Friday’s outage on Amazon’s utility computing platform, which had a ripple effect on many sites using the Amazon S3 storage service to serve images or widgets, has been blamed on a surge in encrypted traffic. Network traffic using the Secure Sockets Layer (SSL) and Transport Layer Security (TLS) encryption protocols uses more network resources because it involves a more complex “handshake” between servers than regular old web pages. This overhead is why many bank web sites have shifted their online banking logins to non-SSL pages in recent years.
In its report on Friday’s outage, Amazon (AMZN) said its servers experienced an unexpected jump in traffic using authentication and encryption. “While we carefully monitor our overall request volumes and these remained within normal ranges, we had not been monitoring the proportion of authenticated requests,” Amazon reported. “Importantly, these cryptographic requests consume more resources per call than other request types.” By about 4 am Pacific time, the level of authenticated requests “pushed the authentication service over its maximum capacity before we could complete putting new capacity in place.”
Amazon said it would take several steps to address the issues raised by Friday’s outage. Many customers critiqued Amazon for its lack of communication about what was happening and why. Others focused on the need for a dashboard providing details on service performance, which Amazon said it would develop.
But the key issue in the failure appears to have been Amazon’s monitoring, and its failure to track encrypted SSL/TLS web traffic and account for its impact on network performance. In light of that, the most important response to the outage is Amazon’s promise to improve its monitoring of the proportion of authenticated requests. This will be an important point as Amazon seeks to move beyond its existing customer base of startups and Web 2.0 services and campaigns for enterprise accounts, which typically have more robust requirements for security and encryption.
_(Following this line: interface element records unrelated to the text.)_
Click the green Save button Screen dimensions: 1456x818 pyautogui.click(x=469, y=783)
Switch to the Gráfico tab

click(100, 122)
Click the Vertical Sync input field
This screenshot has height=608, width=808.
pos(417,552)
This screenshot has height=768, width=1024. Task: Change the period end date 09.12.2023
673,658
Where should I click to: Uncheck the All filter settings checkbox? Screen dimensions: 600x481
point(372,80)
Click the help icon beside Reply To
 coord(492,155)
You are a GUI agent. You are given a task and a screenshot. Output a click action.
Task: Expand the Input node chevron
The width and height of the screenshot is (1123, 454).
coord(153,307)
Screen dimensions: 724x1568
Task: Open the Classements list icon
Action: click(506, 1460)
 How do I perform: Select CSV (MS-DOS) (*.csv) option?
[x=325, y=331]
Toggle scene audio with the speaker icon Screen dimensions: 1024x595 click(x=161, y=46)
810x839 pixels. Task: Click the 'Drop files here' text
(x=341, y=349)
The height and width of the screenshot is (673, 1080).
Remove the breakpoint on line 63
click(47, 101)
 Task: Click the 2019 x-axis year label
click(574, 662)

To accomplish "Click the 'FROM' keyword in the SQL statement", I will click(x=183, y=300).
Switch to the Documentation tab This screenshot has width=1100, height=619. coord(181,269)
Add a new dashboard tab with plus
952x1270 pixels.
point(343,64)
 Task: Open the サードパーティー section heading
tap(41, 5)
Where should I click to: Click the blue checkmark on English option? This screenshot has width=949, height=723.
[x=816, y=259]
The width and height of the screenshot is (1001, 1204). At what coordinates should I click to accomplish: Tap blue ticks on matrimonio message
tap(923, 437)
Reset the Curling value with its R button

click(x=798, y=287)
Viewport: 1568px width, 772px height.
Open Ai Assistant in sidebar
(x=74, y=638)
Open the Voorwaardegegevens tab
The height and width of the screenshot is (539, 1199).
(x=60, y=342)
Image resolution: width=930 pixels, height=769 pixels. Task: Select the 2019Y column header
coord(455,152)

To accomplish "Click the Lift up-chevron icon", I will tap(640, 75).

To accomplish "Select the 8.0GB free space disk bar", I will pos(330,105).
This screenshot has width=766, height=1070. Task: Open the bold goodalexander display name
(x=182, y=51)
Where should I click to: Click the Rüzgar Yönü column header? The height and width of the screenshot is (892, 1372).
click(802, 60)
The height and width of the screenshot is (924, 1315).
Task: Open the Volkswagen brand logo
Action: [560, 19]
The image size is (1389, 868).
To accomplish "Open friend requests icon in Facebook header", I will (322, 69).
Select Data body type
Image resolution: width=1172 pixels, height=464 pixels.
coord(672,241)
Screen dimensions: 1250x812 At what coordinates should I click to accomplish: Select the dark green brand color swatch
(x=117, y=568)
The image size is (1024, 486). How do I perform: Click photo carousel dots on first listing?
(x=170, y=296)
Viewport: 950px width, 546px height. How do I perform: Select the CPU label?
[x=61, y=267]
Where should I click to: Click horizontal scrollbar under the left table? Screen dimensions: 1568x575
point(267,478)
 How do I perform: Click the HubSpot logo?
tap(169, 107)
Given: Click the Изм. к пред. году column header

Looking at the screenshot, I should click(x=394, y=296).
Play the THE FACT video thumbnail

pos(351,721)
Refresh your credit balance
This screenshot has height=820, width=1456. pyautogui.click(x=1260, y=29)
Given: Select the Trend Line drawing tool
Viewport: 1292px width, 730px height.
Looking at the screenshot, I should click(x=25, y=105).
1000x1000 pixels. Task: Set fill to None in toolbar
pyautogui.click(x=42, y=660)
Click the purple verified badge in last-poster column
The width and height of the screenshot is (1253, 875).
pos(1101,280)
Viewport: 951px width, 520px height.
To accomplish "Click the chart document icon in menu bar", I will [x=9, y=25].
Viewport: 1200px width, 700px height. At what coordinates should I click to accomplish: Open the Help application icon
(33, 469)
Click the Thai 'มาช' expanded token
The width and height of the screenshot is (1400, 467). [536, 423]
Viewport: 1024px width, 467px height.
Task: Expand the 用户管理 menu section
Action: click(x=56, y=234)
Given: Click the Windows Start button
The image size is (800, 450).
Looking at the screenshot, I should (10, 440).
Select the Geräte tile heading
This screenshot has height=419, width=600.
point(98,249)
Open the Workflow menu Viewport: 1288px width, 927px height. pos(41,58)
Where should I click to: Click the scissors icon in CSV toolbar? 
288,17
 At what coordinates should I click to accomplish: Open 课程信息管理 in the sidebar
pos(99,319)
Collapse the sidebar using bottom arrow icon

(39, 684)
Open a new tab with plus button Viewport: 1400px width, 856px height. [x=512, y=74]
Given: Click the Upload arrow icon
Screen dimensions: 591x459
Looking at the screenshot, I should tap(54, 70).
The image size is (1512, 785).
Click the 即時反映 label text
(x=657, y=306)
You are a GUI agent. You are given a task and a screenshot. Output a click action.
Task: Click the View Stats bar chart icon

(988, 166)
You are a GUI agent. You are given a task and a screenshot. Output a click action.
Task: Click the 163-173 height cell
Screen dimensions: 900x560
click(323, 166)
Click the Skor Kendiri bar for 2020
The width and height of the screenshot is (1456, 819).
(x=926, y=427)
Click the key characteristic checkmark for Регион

Amazon’s explanation deflated theories that S3 and EC2 may have been hit with a distributed denial of service attack (DDoS). But the University of Washington’s Computer Security blog had some interesting commentary on this issue:
This incident has exposed a large vulnerability in the authentication system: a competing service could explicitly send large amounts of authenticated calls to S3 in an attempt to overload it. Fortunately, Amazon plans to address this, stating that they will add “additional defensive measures around the authenticated calls.”
The post-outage blogging around the web also revealed that not all major users of Amazon’s utility computing services were affected. One customer that reported no impact was SmugMug, the photo sharing service that has been one of the most prominent success stories for Amazon. Don MacAskill of SmugMug wrote that although the outage didn’t slow his service, he’s prepared for the probability that this will happen.
Yes, I believe there will probably be times where SmugMug is seriously affected, possibly even offline completely, because Amazon (or some other web services provider) is having problems. Today wasn’t that day. Nobody likes outages, especially not us, but we’ve decided the tradeoffs are worth it. You should have your eyes wide open when you make the decision to use AWS or any other external service, though. It will fail from time to time.
The savings-to-reliability tradeoff may be somewhat different for enterprise customers. It’s safe to say that the performance of Amazon’s utility computing platform will continue to be closely watched.